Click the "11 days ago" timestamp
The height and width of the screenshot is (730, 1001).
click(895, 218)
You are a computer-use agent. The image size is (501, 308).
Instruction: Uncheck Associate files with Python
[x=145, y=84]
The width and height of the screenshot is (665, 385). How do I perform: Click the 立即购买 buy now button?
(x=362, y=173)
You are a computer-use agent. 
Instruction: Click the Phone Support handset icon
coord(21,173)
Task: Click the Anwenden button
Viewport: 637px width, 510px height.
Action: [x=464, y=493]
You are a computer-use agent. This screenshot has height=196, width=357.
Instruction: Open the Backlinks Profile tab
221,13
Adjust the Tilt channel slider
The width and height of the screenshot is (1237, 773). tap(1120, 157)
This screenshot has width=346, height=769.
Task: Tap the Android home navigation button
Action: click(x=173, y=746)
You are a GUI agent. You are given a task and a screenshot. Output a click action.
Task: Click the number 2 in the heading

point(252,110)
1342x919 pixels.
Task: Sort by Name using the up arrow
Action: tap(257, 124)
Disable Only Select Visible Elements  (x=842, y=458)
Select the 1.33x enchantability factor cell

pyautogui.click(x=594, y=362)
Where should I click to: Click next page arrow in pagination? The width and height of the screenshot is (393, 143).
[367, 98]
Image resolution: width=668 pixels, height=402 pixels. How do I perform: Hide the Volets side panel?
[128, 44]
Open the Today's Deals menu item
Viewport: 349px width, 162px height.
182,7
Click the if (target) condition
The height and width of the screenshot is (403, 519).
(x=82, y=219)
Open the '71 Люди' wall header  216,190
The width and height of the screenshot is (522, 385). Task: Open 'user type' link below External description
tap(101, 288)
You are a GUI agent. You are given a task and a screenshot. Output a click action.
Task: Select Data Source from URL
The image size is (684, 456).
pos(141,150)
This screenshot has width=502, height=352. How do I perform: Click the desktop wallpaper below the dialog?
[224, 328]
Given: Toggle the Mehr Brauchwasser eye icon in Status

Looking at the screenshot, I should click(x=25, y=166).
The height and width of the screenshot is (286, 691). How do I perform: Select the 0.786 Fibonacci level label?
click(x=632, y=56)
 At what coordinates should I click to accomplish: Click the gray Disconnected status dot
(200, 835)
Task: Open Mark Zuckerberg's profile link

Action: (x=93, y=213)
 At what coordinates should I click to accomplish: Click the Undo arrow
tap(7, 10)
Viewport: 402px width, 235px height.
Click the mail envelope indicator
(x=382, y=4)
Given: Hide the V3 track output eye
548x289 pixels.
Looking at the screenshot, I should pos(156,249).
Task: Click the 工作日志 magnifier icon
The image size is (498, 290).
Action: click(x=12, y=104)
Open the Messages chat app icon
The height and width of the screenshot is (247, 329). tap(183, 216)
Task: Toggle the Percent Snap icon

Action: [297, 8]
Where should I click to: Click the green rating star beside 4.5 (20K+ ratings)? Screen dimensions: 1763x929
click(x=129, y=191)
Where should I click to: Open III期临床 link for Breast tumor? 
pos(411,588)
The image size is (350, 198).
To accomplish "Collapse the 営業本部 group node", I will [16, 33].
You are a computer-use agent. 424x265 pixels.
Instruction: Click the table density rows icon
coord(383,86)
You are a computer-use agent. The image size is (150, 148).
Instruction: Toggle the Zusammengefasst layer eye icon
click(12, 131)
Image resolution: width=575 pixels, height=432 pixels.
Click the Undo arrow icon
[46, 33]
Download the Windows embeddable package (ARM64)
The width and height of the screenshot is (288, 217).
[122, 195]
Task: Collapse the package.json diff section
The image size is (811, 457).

○ ○ ○

Restate all of the entries exactly, please.

Click the "11 days ago" timestamp
The height and width of the screenshot is (730, 1001).
click(895, 218)
You are a computer-use agent. The image size is (501, 308).
Instruction: Uncheck Associate files with Python
[x=145, y=84]
The width and height of the screenshot is (665, 385). How do I perform: Click the 立即购买 buy now button?
(x=362, y=173)
You are a computer-use agent. 
Instruction: Click the Phone Support handset icon
coord(21,173)
Task: Click the Anwenden button
Viewport: 637px width, 510px height.
Action: [x=464, y=493]
You are a computer-use agent. This screenshot has height=196, width=357.
Instruction: Open the Backlinks Profile tab
221,13
Adjust the Tilt channel slider
The width and height of the screenshot is (1237, 773). tap(1120, 157)
This screenshot has width=346, height=769.
Task: Tap the Android home navigation button
Action: click(x=173, y=746)
You are a GUI agent. You are given a task and a screenshot. Output a click action.
Task: Click the number 2 in the heading

point(252,110)
1342x919 pixels.
Task: Sort by Name using the up arrow
Action: tap(257, 124)
Disable Only Select Visible Elements  (x=842, y=458)
Select the 1.33x enchantability factor cell

pyautogui.click(x=594, y=362)
Where should I click to: Click next page arrow in pagination? The width and height of the screenshot is (393, 143).
[367, 98]
Image resolution: width=668 pixels, height=402 pixels. How do I perform: Hide the Volets side panel?
[128, 44]
Open the Today's Deals menu item
Viewport: 349px width, 162px height.
182,7
Click the if (target) condition
The height and width of the screenshot is (403, 519).
(x=82, y=219)
Open the '71 Люди' wall header  216,190
The width and height of the screenshot is (522, 385). Task: Open 'user type' link below External description
tap(101, 288)
You are a GUI agent. You are given a task and a screenshot. Output a click action.
Task: Select Data Source from URL
The image size is (684, 456).
pos(141,150)
This screenshot has width=502, height=352. How do I perform: Click the desktop wallpaper below the dialog?
[224, 328]
Given: Toggle the Mehr Brauchwasser eye icon in Status

Looking at the screenshot, I should click(x=25, y=166).
The height and width of the screenshot is (286, 691). How do I perform: Select the 0.786 Fibonacci level label?
click(x=632, y=56)
 At what coordinates should I click to accomplish: Click the gray Disconnected status dot
(200, 835)
Task: Open Mark Zuckerberg's profile link

Action: (x=93, y=213)
 At what coordinates should I click to accomplish: Click the Undo arrow
tap(7, 10)
Viewport: 402px width, 235px height.
Click the mail envelope indicator
(x=382, y=4)
Given: Hide the V3 track output eye
548x289 pixels.
Looking at the screenshot, I should pos(156,249).
Task: Click the 工作日志 magnifier icon
The image size is (498, 290).
Action: click(x=12, y=104)
Open the Messages chat app icon
The height and width of the screenshot is (247, 329). tap(183, 216)
Task: Toggle the Percent Snap icon

Action: [297, 8]
Where should I click to: Click the green rating star beside 4.5 (20K+ ratings)? Screen dimensions: 1763x929
click(x=129, y=191)
Where should I click to: Open III期临床 link for Breast tumor? 
pos(411,588)
The image size is (350, 198).
To accomplish "Collapse the 営業本部 group node", I will [16, 33].
You are a computer-use agent. 424x265 pixels.
Instruction: Click the table density rows icon
coord(383,86)
You are a computer-use agent. The image size is (150, 148).
Instruction: Toggle the Zusammengefasst layer eye icon
click(12, 131)
Image resolution: width=575 pixels, height=432 pixels.
Click the Undo arrow icon
[46, 33]
Download the Windows embeddable package (ARM64)
The width and height of the screenshot is (288, 217).
[122, 195]
Task: Collapse the package.json diff section
The image size is (811, 457).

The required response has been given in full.